The portion related to the optical performance of the resin layer 3 formed on the base material 2 is a circular arc having a diameter of 24 mm in a range of 45 degrees above and below the x axis, and the other portion has a constant y coordinate connecting two end points. Area surrounded by the straight line. When the resin 5 is pressed down by lowering the mold 1, the resin 5 is shown in FIG. 3 (a cross-sectional view including the central axis viewed from the x-axis direction) and the figure until immediately before the resin 5 protrudes from the outer peripheral portion of the optical surface 1 a of the mold 1. As shown in FIG. 4 (a cross-sectional view including the central axis viewed from the y-axis direction), the resin 5 spreads concentrically on the base material 2. When the mold 1 is further lowered, the resin 5 protrudes from the linear 1c-shaped portion of the optical surface 1a of the mold 1. When the resin 5 protrudes from the outer peripheral portion of the optical surface 1a of the mold 1 (the surface of the protruding portion is referred to as 5a), the speed at which the resin 5 spreads in the radial direction is different from that of the resin 5 which is still pressed, As shown in FIG. 5 (cross-sectional view including the central axis viewed from the x-axis direction) and FIG. 6 (cross-sectional view including the central axis viewed from the y-direction), the shape of the resin 5 on the base material 2 is not concentric. Disappears. That is, since the portion 5a of the resin 5 protruding from the outer peripheral portion of the optical surface 1a of the mold 1 is not subjected to the pressure caused by lowering the mold 1, it hardly spreads in the radial direction but spreads in the vertical direction. . Then, the mold 1 is lowered until the resin layer 3 on the central axis has a desired thickness, and the desired resin layer 3 is formed. At this time, as shown in FIG. 7, the amount of the resin 5 to be discharged onto the base material 2 needs to be adjusted in advance so that the resin 5 can be spread over the entire area related to the optical performance. FIG. 7 is a plan view of the resin layer 3 as viewed from the direction parallel to the central axis of the substrate 2.
[0018]
Next, in this state, the resin layer 3 is cured by irradiating ultraviolet rays from below the substrate 2 by means (not shown). Then, when the energy irradiation is completed, a close contact body in which the mold 1, the base material 2, and the cured resin layer 3 are integrated is formed.
[0019]
Next, as shown in FIG. 8, when the contact body is lifted, the peeling member 4 previously provided above the portion of the base material 2 where the resin layer 3 is not formed becomes the surface of the base material 2. 2a. Then, the load is first concentrated on the portion of the surface 2 a of the substrate 2 where the peeling member 4 is in contact, and then the load is dispersed throughout the substrate 2. Then, as the contact body continues to rise, the resin layer 3 is separated from the mold 1 as shown in FIG. 9, and the composite optical element 6 in which the base material 2 and the resin layer 3 are integrated is obtained. FIG. 10 shows a view of the manufactured composite optical element 6 as viewed from above.
[0020]
According to the manufacturing method of the embodiment of the present invention, easy separation of the mold 1 and the cured resin layer 3 can be realized only by making the substrate 2 slightly larger than the maximum effective diameter.
[0021]
[Embodiment 2]
Embodiment 2 of the present invention will be described with reference to FIGS.

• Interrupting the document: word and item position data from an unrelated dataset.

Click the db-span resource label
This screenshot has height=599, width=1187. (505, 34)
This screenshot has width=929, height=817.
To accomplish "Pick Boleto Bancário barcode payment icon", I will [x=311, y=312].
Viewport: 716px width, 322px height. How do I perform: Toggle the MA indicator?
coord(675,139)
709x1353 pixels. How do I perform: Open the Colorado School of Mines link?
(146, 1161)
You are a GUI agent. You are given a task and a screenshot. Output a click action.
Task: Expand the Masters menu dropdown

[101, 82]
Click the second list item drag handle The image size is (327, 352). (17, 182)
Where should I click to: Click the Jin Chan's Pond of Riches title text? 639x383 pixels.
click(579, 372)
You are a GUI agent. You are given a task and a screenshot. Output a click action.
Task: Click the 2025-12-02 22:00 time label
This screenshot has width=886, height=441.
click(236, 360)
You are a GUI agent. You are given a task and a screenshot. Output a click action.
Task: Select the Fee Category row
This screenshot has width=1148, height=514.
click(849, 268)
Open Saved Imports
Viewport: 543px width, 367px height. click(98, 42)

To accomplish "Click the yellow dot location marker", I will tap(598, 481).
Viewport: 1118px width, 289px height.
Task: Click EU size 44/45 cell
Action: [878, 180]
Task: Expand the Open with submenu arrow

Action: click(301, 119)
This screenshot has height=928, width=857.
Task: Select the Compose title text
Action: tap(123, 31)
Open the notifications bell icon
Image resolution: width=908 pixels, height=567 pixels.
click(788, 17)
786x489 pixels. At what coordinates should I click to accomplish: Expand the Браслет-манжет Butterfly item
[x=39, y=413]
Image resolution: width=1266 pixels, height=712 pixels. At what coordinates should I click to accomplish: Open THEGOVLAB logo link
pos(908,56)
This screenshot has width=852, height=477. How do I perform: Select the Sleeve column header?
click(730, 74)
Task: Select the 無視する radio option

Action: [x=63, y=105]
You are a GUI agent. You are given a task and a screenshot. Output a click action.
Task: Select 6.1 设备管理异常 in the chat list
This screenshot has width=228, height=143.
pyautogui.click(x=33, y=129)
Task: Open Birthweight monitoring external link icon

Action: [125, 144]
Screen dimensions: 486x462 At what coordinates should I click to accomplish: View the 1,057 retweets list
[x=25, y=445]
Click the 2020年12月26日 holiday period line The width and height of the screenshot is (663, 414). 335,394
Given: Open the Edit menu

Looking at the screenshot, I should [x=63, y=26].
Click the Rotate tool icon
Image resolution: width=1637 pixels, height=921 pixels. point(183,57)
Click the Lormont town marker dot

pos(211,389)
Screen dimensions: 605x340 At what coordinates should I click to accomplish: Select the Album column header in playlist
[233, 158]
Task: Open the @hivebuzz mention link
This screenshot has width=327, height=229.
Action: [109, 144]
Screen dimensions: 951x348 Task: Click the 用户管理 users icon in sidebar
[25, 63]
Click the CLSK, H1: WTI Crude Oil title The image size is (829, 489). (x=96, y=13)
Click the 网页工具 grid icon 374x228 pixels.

As shown in FIG. 11, a required amount of resin 15 is discharged onto a glass substrate 12 having concave surfaces on both sides. The radius of curvature of the molding surface (the surface on which the resin layer is placed) of the substrate 12 is 100 mm, the radius of curvature of the non-molding surface (the surface on which the resin layer is not placed) is 80 mm, and the outer diameter is 42 mm. It is also assumed that the required amount of the resin 15 is determined in advance.
[0022]
On the other hand, as shown in FIGS. 13 and 14, the mold 11 used in the present embodiment is configured by combining an A mold 11a and a B mold 11b which are relatively movable in the axial direction. The end face of the mold 11b is formed on the mold optical surface that presses the resin 15 with no step, and has an axially symmetric shape with a diameter of 42 mm. That is, when a point on the center axis of the mold optical surface of the mold 11 is set as the origin, the center axis is set as the z axis, and the x and y axes are set in directions perpendicular to the center axis and perpendicular to each other, as shown in FIG. As described above, an A-type 11a for pressing a portion related to optical performance including a portion related to optical performance and a B-type 11b for pressing only a portion unrelated to optical performance at a position at a distance of 19 mm from the x-axis, which are vertically movable with respect to each other. Each of the A-type 11a and the B-type 11b has an optical surface for forming a desired resin layer surface, and the center axis of the mold 11 is the same as the center axis of the base material 12. .
[0023]
Next, a method for manufacturing the composite optical element will be described.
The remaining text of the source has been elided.